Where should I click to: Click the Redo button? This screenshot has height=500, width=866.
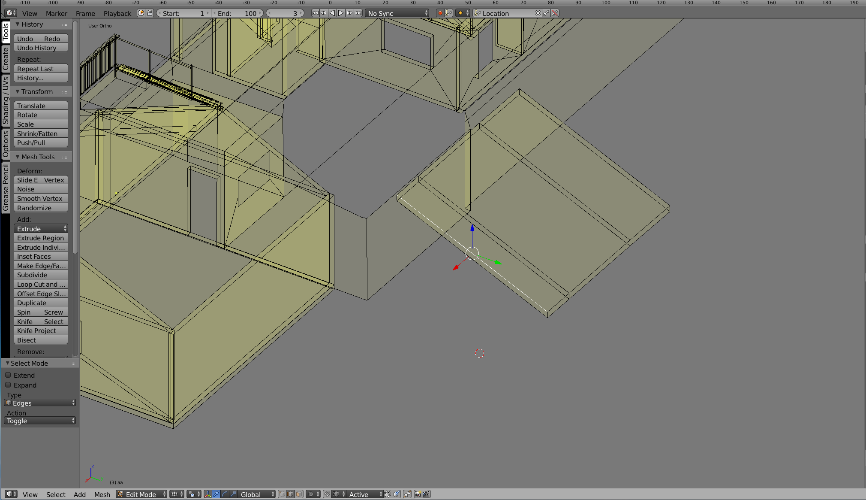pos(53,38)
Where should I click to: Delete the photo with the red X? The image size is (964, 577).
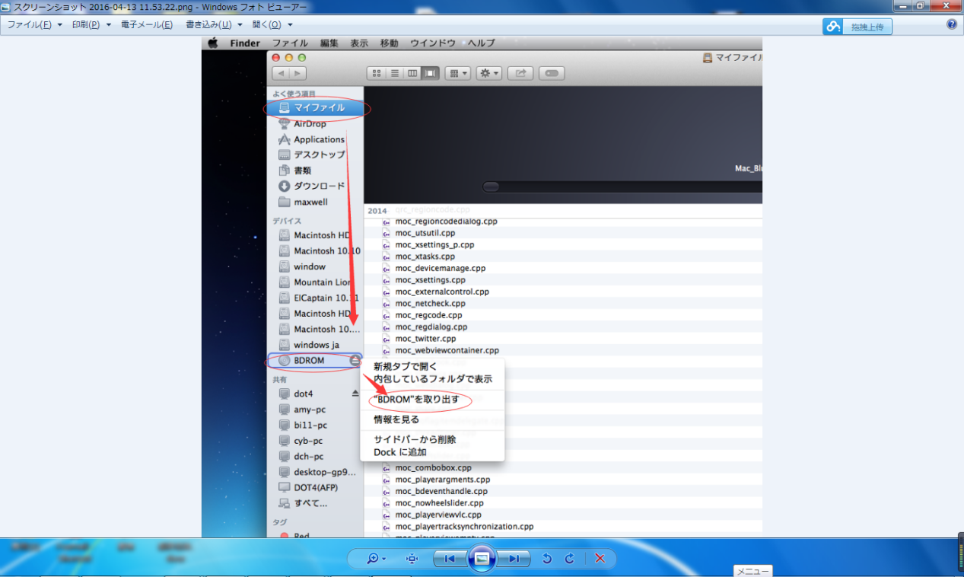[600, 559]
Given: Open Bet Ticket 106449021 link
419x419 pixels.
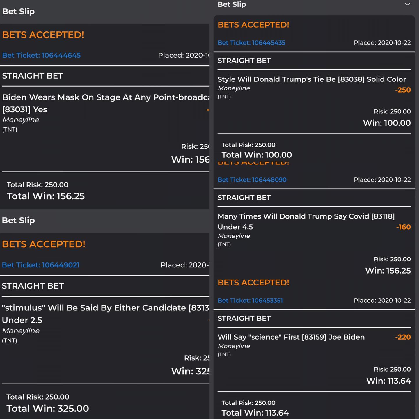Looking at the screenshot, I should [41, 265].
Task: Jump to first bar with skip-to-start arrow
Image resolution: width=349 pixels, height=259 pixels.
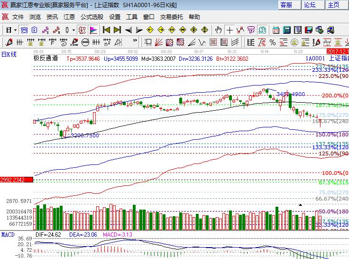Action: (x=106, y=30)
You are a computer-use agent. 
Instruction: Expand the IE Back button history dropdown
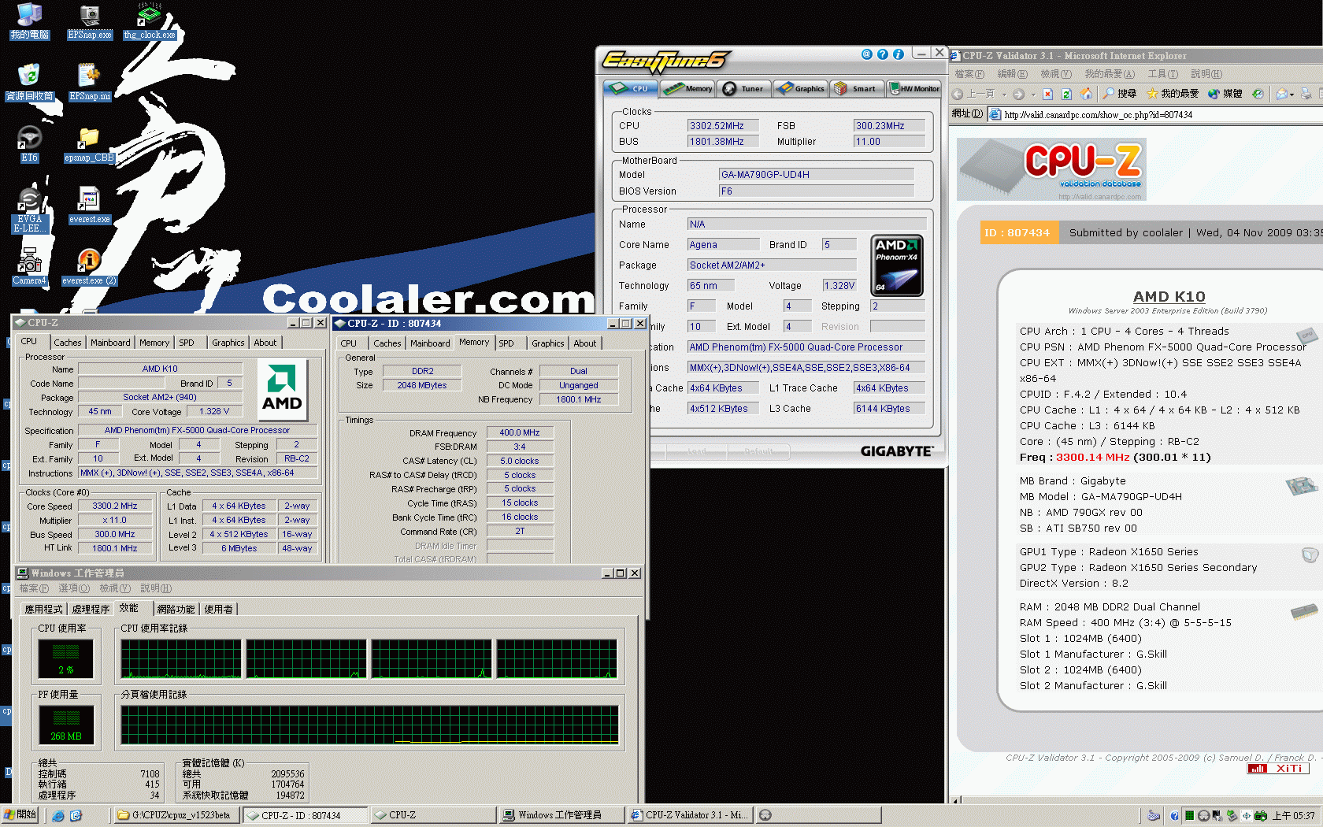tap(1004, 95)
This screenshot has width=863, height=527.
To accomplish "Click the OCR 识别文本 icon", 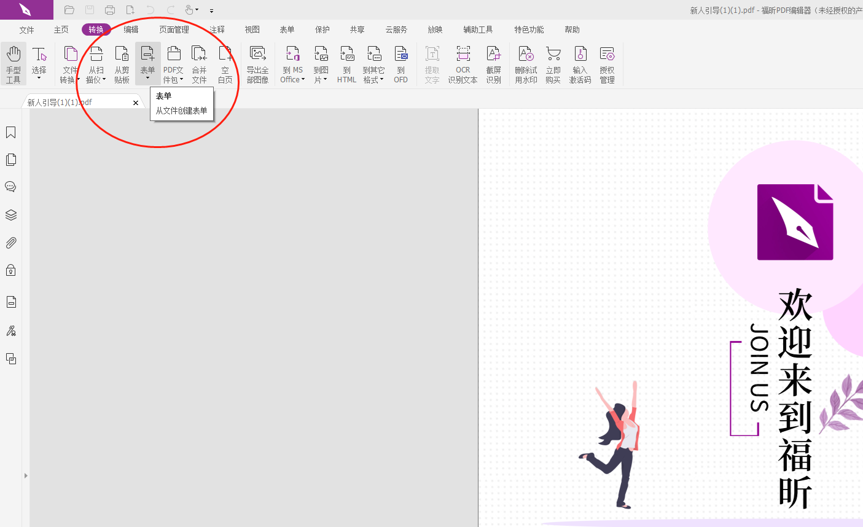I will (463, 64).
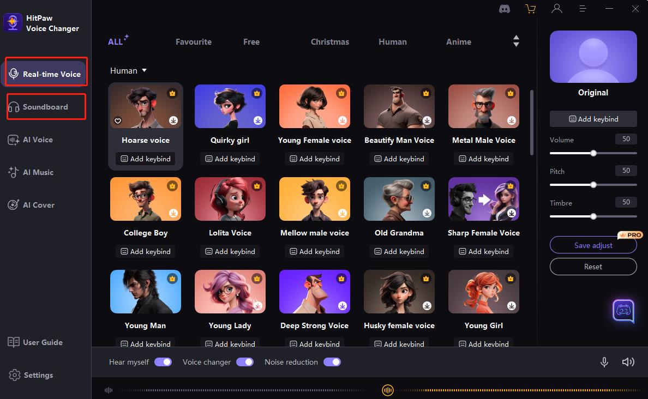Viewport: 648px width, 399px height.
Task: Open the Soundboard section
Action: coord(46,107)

--

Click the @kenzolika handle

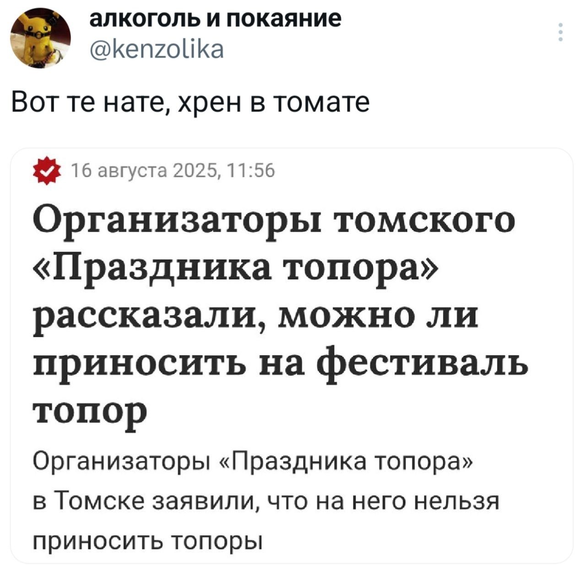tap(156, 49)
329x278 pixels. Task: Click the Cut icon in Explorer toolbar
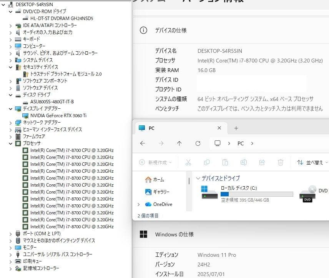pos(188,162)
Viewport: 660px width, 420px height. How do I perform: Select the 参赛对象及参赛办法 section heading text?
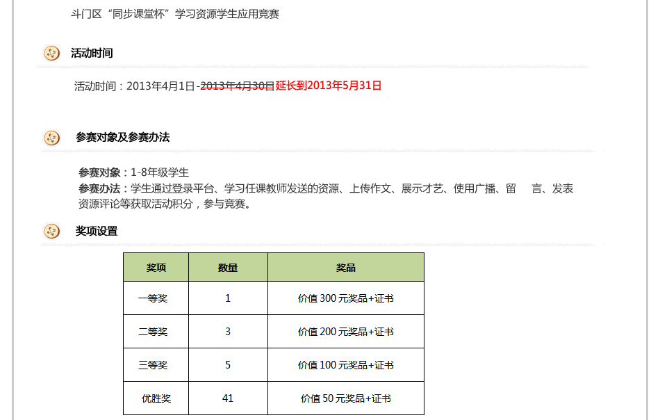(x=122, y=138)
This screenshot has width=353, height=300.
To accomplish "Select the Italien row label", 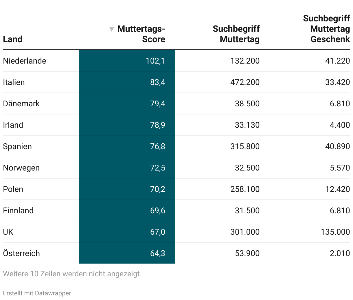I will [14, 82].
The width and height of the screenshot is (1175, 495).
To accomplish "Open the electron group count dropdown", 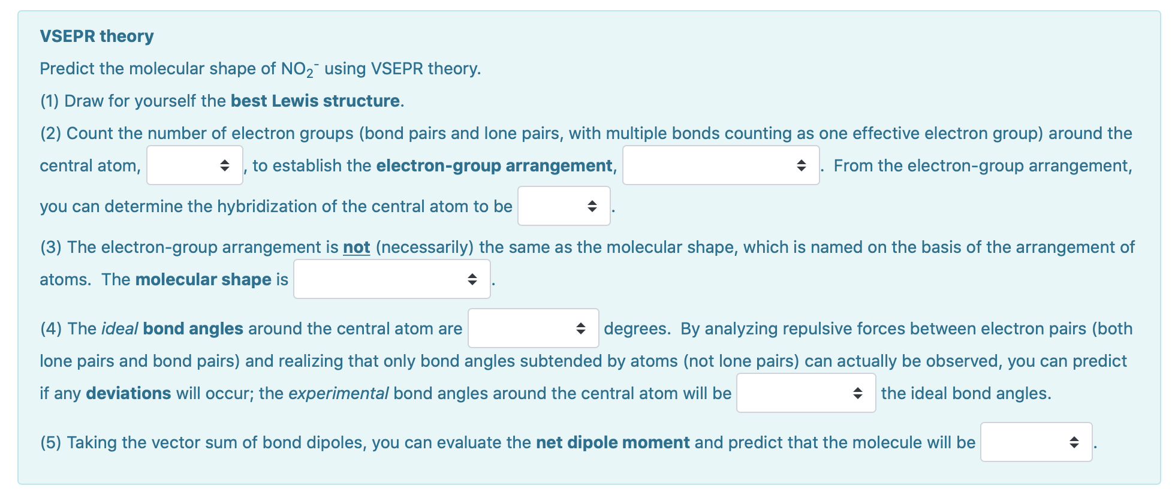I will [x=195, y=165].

---

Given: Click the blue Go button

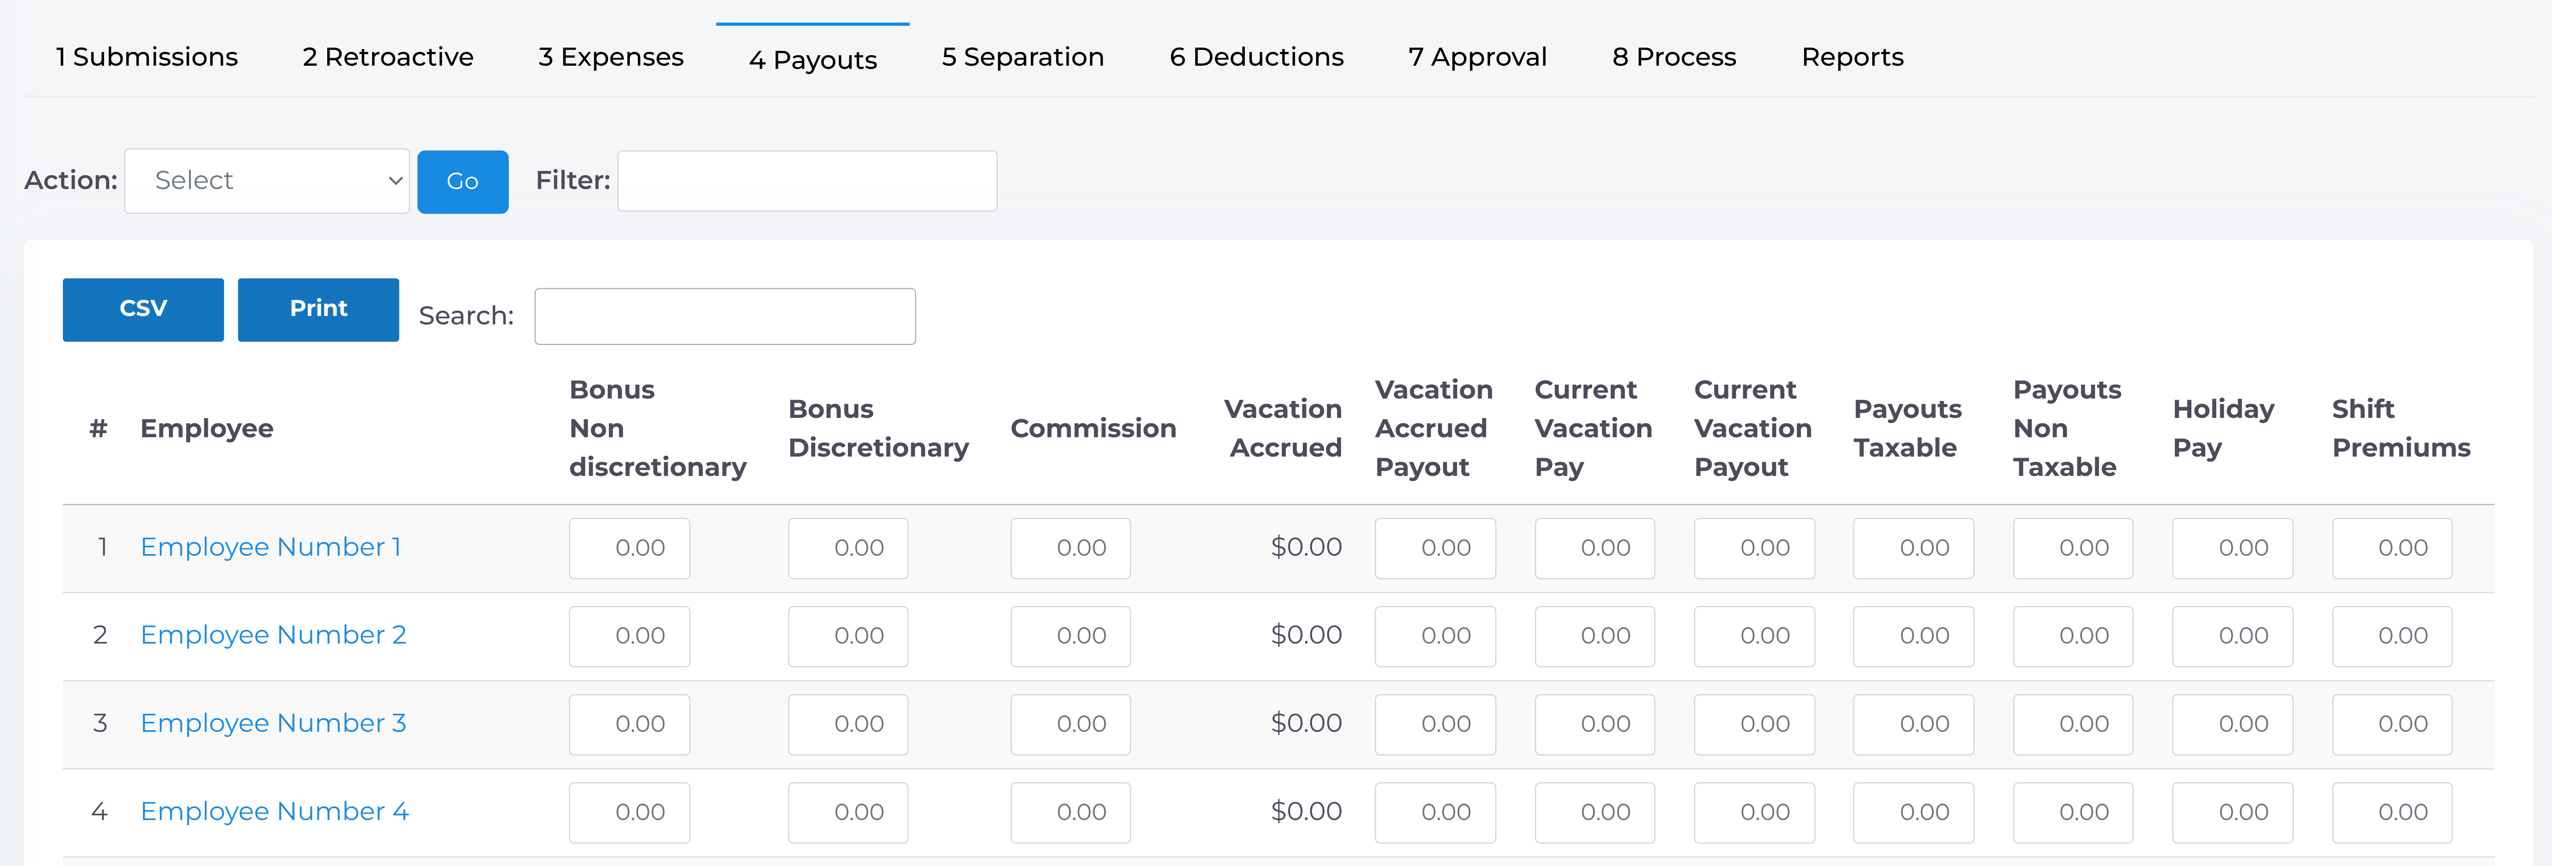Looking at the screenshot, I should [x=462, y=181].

WORK TO BE COMPLETED: Collect every line of the records above that contains the word "This", and copy each one.

RIGHT ANSWER:
Where should I click to: Click the Redo button? This screenshot has height=500, width=866.
This screenshot has width=863, height=527.
This screenshot has width=353, height=300.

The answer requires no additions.